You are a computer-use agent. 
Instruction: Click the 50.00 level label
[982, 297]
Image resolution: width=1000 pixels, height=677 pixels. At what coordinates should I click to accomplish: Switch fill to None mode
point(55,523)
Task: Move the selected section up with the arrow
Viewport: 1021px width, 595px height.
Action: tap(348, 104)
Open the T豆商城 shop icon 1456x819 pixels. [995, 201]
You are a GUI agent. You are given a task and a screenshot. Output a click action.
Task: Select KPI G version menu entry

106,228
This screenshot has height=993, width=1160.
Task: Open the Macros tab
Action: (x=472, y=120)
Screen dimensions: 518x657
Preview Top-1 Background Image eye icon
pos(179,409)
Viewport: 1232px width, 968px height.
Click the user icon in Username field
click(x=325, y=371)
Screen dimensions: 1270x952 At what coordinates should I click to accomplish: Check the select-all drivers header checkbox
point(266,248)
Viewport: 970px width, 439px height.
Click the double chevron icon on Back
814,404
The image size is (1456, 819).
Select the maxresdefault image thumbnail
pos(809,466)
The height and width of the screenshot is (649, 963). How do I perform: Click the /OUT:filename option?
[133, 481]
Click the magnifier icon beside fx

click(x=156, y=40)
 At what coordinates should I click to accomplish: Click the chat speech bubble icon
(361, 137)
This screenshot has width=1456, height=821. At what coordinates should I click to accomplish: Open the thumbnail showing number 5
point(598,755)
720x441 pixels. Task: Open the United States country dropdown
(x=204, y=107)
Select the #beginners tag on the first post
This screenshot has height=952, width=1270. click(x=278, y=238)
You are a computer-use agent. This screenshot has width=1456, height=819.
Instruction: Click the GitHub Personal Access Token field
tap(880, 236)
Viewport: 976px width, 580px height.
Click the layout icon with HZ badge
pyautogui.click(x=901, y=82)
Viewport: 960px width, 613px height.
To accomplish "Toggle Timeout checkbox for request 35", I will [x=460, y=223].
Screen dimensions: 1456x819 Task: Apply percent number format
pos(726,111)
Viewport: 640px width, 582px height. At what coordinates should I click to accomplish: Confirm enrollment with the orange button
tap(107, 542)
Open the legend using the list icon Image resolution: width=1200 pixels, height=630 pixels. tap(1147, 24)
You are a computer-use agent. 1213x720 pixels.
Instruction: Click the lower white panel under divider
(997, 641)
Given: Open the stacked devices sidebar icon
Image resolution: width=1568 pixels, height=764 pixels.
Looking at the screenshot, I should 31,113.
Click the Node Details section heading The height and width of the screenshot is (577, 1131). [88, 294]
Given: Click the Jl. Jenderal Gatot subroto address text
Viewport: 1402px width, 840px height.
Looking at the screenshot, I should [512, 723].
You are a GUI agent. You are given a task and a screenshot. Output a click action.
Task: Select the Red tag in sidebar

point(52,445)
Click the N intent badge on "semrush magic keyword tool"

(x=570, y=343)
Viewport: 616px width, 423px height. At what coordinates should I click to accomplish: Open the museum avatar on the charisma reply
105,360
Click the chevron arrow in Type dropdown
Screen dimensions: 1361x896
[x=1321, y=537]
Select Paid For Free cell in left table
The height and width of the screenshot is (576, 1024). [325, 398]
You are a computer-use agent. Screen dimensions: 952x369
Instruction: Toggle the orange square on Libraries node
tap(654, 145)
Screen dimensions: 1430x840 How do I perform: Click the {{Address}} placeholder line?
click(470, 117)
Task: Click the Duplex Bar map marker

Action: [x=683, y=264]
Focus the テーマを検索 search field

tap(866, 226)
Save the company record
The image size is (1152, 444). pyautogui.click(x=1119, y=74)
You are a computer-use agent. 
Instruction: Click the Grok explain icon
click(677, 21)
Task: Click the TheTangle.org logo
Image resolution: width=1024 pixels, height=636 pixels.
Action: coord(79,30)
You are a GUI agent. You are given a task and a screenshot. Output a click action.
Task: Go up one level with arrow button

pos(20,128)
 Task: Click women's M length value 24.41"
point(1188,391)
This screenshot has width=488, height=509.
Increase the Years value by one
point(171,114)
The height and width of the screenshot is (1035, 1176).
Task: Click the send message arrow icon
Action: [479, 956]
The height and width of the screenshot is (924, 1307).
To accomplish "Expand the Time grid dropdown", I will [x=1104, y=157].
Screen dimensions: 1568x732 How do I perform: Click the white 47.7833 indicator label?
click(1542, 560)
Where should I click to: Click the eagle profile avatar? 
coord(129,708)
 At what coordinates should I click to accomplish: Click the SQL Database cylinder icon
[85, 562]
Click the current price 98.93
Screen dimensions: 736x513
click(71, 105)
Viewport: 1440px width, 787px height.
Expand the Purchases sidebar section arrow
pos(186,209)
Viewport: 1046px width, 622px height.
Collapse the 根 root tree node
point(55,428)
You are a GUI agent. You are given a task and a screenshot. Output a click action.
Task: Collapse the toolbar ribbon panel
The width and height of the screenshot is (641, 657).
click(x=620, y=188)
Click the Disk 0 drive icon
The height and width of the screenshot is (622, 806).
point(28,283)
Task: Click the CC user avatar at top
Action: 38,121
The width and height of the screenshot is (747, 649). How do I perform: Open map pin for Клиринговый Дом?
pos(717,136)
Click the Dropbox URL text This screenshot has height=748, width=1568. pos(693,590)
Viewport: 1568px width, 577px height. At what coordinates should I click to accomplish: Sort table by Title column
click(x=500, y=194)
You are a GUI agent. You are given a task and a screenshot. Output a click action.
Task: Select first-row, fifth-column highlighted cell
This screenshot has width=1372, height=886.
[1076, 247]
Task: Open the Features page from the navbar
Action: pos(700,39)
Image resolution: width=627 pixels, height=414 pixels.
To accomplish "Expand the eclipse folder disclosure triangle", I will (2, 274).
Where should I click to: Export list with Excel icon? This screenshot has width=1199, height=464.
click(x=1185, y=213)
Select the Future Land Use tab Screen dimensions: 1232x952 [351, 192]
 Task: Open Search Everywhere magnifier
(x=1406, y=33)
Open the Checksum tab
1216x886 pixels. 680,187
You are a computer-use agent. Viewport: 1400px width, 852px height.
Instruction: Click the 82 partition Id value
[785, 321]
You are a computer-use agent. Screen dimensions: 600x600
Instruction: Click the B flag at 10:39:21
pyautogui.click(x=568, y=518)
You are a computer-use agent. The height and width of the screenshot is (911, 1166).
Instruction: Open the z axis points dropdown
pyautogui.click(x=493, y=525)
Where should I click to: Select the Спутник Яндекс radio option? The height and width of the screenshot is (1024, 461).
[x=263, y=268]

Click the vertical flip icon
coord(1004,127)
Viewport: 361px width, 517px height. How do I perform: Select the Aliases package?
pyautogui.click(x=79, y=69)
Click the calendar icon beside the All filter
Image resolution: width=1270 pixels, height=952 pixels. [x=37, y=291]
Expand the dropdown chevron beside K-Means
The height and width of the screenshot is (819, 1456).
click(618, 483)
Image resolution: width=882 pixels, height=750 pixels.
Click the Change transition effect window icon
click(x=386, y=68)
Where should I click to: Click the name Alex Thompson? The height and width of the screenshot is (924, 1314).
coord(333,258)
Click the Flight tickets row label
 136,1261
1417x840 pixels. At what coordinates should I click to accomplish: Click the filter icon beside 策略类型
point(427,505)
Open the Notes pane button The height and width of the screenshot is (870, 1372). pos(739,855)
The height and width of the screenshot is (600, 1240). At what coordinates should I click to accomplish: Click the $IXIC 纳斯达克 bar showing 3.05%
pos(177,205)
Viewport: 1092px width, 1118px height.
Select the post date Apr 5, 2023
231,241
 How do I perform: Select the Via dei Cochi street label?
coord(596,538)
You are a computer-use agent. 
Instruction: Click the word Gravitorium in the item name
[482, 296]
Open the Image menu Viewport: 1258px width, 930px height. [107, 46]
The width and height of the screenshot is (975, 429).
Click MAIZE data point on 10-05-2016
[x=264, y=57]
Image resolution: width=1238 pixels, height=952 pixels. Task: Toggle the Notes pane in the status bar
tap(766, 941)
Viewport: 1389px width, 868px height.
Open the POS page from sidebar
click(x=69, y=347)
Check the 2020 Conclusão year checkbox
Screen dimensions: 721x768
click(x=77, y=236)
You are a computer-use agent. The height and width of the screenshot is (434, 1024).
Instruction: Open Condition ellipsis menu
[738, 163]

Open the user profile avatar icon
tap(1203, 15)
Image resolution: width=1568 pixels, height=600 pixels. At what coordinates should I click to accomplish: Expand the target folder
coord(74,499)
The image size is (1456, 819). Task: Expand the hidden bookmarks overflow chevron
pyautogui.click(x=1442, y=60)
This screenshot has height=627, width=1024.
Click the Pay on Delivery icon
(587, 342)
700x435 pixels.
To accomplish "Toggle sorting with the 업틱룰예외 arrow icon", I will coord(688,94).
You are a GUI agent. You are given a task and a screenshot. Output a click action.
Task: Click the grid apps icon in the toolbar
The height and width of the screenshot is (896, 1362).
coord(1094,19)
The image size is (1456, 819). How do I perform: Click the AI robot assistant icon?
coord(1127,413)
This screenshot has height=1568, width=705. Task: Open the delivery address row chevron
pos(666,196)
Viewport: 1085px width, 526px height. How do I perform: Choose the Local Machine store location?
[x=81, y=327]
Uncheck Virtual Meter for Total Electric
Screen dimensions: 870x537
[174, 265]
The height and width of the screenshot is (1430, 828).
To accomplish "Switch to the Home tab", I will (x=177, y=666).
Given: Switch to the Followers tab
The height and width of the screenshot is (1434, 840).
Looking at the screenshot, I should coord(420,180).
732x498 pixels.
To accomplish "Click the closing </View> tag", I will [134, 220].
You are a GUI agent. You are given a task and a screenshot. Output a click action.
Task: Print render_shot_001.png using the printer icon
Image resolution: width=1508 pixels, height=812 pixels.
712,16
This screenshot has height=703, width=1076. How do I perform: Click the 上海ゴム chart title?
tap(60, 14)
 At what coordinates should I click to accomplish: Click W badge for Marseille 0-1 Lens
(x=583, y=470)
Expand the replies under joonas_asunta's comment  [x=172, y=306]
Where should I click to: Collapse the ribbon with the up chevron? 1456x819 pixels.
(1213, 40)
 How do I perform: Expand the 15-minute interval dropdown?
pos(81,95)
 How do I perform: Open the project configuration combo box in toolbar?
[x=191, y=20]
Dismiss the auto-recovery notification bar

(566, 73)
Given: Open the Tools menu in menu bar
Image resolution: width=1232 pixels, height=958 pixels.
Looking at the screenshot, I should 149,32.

= = = = =

What to do: Rename "Expand" to "Unfold" in the items starting at the line containing "732x498 pixels." and ending at the last item, leaving everything else unchanged.

Completed exercise:
732x498 pixels.
To accomplish "Click the closing </View> tag", I will [134, 220].
You are a GUI agent. You are given a task and a screenshot. Output a click action.
Task: Print render_shot_001.png using the printer icon
Image resolution: width=1508 pixels, height=812 pixels.
712,16
This screenshot has height=703, width=1076. How do I perform: Click the 上海ゴム chart title?
tap(60, 14)
 At what coordinates should I click to accomplish: Click W badge for Marseille 0-1 Lens
(x=583, y=470)
Unfold the replies under joonas_asunta's comment  [x=172, y=306]
Where should I click to: Collapse the ribbon with the up chevron? 1456x819 pixels.
(1213, 40)
 How do I perform: Unfold the 15-minute interval dropdown?
pos(81,95)
 How do I perform: Open the project configuration combo box in toolbar?
[x=191, y=20]
Dismiss the auto-recovery notification bar

(566, 73)
Given: Open the Tools menu in menu bar
Image resolution: width=1232 pixels, height=958 pixels.
Looking at the screenshot, I should 149,32.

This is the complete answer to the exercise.